Sainsbury’s has reported a slump in pre-tax profits, with sales falling despite price cuts and new value ranges.
The supermarket chain, which also owns Argos, said it had achieved “positive momentum in grocery market share” in highly competitive times.
But it reported a 0.2% decline in group sales to £16.8bn over the 28 weeks to 21 September – its first half – with like-for-like sales, a comparable measure, falling 1%.
Trading pre-tax profits fell 15% to £238m. Sainsbury’s blamed the phasing out of cost savings and tough weather comparisons.
On a statutory basis, pre-tax profits which include one-off costs came in at £9m.
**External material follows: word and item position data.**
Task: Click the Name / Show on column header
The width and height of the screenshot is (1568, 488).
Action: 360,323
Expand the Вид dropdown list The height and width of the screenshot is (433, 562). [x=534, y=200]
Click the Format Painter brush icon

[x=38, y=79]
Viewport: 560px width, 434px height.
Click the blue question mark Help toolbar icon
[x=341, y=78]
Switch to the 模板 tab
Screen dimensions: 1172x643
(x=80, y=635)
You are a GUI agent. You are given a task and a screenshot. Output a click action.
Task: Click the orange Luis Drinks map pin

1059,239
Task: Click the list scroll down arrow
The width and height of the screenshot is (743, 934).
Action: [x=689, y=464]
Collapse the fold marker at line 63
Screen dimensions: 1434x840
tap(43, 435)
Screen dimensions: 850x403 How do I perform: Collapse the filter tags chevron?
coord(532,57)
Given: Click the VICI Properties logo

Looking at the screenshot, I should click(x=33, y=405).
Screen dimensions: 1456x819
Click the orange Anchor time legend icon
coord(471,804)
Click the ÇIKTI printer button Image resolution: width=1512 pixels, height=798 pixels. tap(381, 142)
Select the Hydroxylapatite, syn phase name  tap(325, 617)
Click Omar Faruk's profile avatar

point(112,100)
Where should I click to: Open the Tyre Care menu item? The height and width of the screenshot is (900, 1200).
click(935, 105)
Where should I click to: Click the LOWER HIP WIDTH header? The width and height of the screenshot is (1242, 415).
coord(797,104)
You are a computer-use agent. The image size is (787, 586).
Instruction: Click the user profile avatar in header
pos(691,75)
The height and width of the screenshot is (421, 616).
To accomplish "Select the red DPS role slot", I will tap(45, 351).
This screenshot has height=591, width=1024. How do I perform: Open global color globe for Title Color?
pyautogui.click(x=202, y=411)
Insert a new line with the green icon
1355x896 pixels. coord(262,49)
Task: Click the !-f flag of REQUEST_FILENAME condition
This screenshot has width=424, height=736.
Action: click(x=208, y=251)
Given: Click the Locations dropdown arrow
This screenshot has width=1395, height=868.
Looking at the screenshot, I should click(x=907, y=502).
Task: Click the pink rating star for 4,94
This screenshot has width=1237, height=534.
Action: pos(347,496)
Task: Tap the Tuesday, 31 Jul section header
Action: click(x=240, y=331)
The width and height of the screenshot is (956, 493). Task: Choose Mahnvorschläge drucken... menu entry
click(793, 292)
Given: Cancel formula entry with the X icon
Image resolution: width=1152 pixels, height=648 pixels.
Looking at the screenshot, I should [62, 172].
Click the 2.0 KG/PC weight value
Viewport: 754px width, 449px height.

The figure covering the same period last year was £107m.
The company said this was mainly explained by a previously-flagged £203m writedown in the value of its estate that was mainly non-cash and reflected store closures.
Sainsbury’s said its grocery and clothing offerings had a better performance in the second quarter than in the first.
Its chief executive, Mike Coupe, is under pressure to grow revenue after being accused of taking his eye off the ball as he fought for a £12bn merger with Asda.
The deal was blocked on competition grounds in April.
Mr Coupe said of the first half performance: “We have created positive momentum across the business through strategic investments in our customer offer.
“We have lowered prices on every day food and groceries, launched a range of value brands and are more competitive on price than we have ever been.
“We are investing in hundreds of Sainsbury’s and Argos stores, introducing new products and services and continually improving service and availability. As a result, customer satisfaction has increased significantly year on year.”
The company guided that the retail sector remains “highly competitive” – a consequence of the price war that has been raging for years as discounters Aldi and Lidl capture market share from the ‘big four’ chains.
Sainsbury’s raised its interim dividend by 6%.
Shares, down 22% in the year to date, opened 1% higher but later fell into negative territory, only to close up 0.05%.
Sophie Lund-Yates, equity analyst at Hargreaves Lansdown, said of the results: “The supermarket landscape has become more competitive and Sainsbury is fighting to keep sales moving in the right direction.
“We’ve had good news from M&S’ food business this week, and its deal with Ocado will just add more pressure into the mix.
“It begs the question: what can Sainsbury’s do to differentiate itself? The integration of Argos has been a step in a new direction, but despite the cross-selling potential, it hasn’t been enough to boost overall sales.”